### What the exercise asks
The string "dimensions" appears in some lines of the data. Report how many, with no other words.

======

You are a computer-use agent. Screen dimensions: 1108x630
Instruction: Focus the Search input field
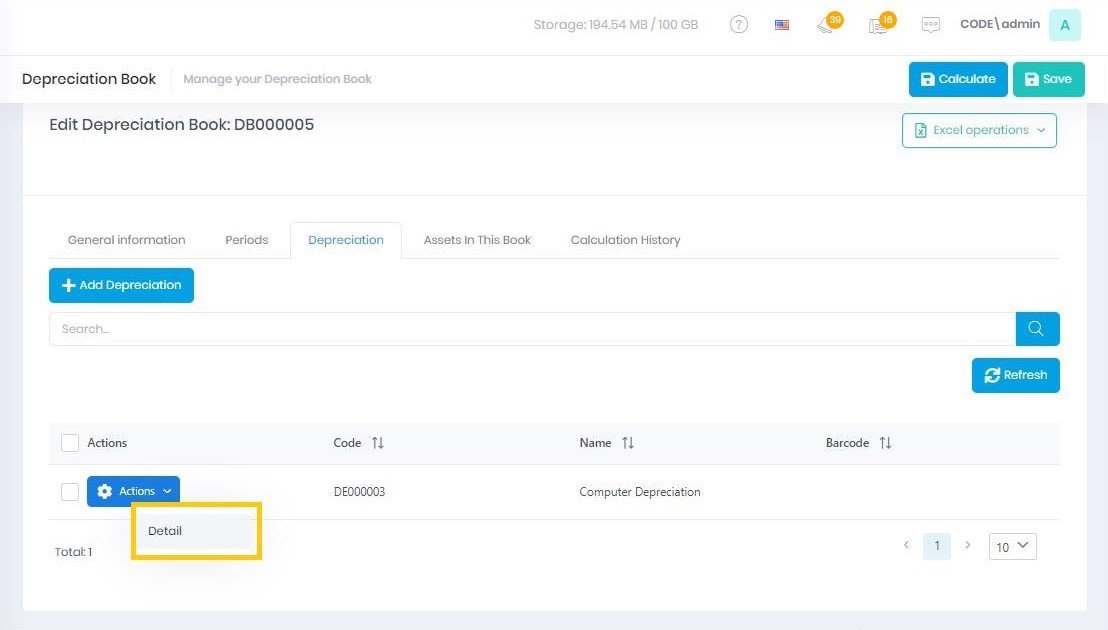[532, 329]
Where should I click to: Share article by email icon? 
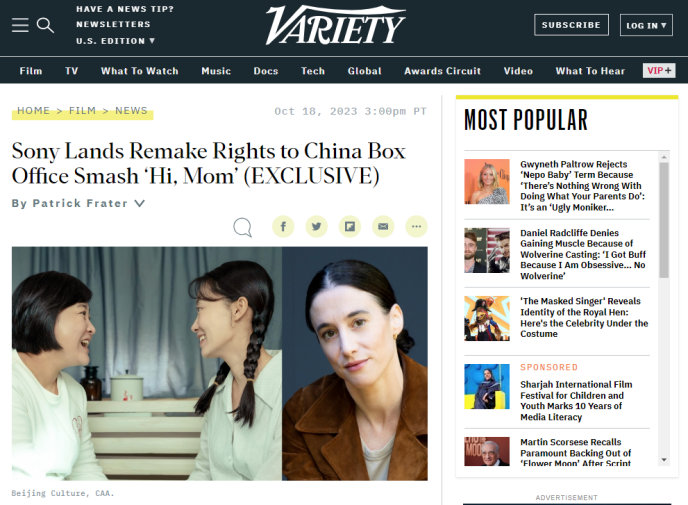tap(383, 226)
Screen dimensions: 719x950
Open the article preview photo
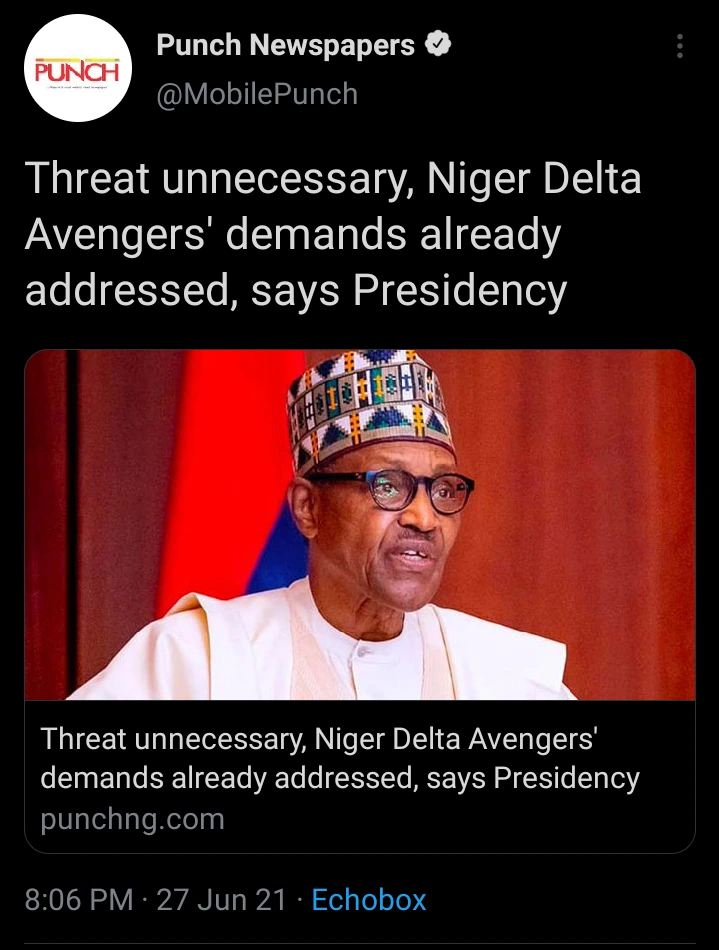pyautogui.click(x=360, y=525)
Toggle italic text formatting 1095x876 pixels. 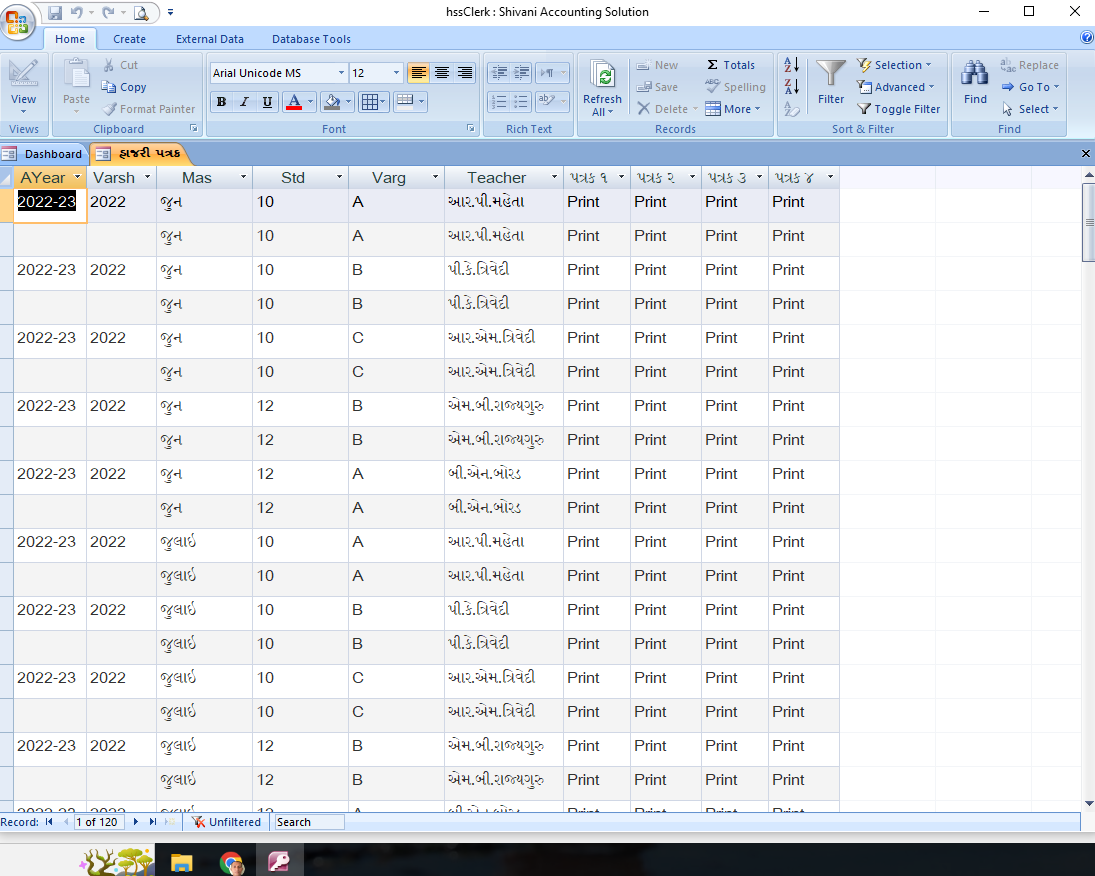244,102
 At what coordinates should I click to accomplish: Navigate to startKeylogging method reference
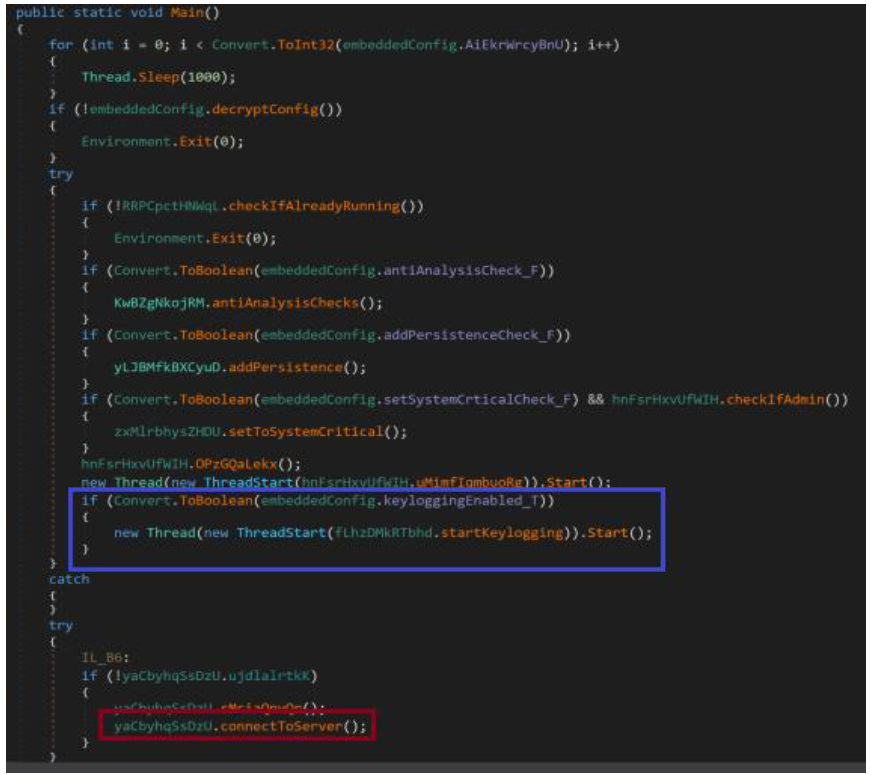[507, 533]
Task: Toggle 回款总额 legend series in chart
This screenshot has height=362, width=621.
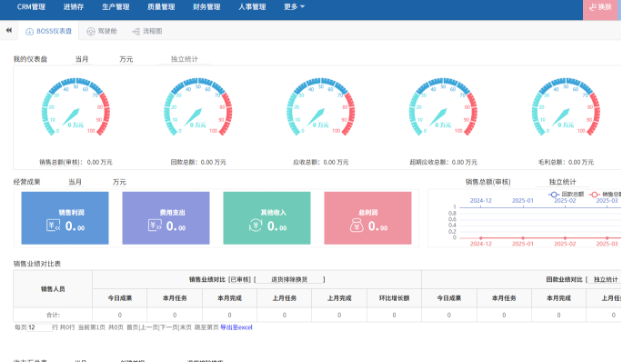Action: [x=566, y=194]
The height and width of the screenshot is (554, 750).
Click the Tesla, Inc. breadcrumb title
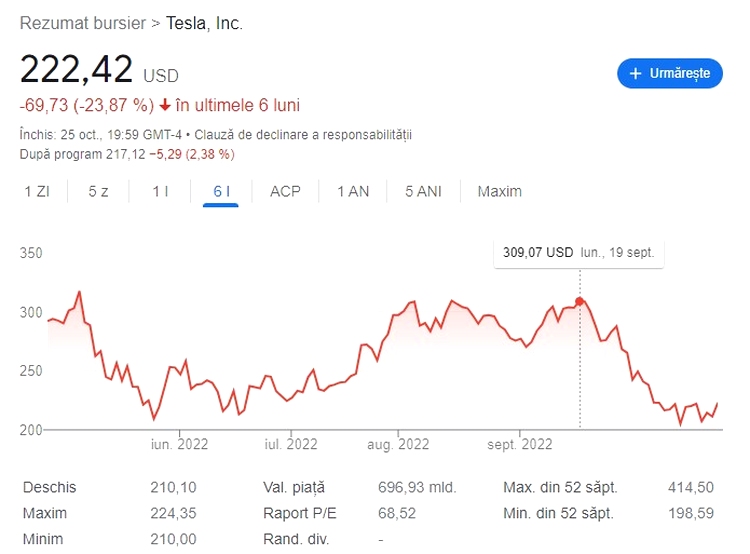[204, 22]
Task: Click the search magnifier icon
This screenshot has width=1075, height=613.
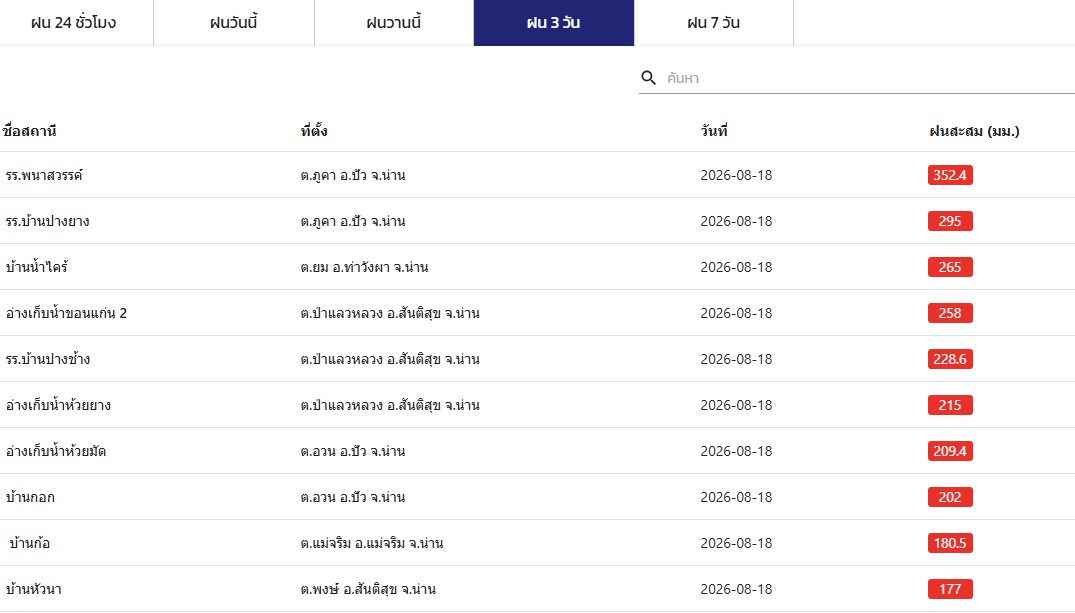Action: [x=648, y=78]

======

### Response area
2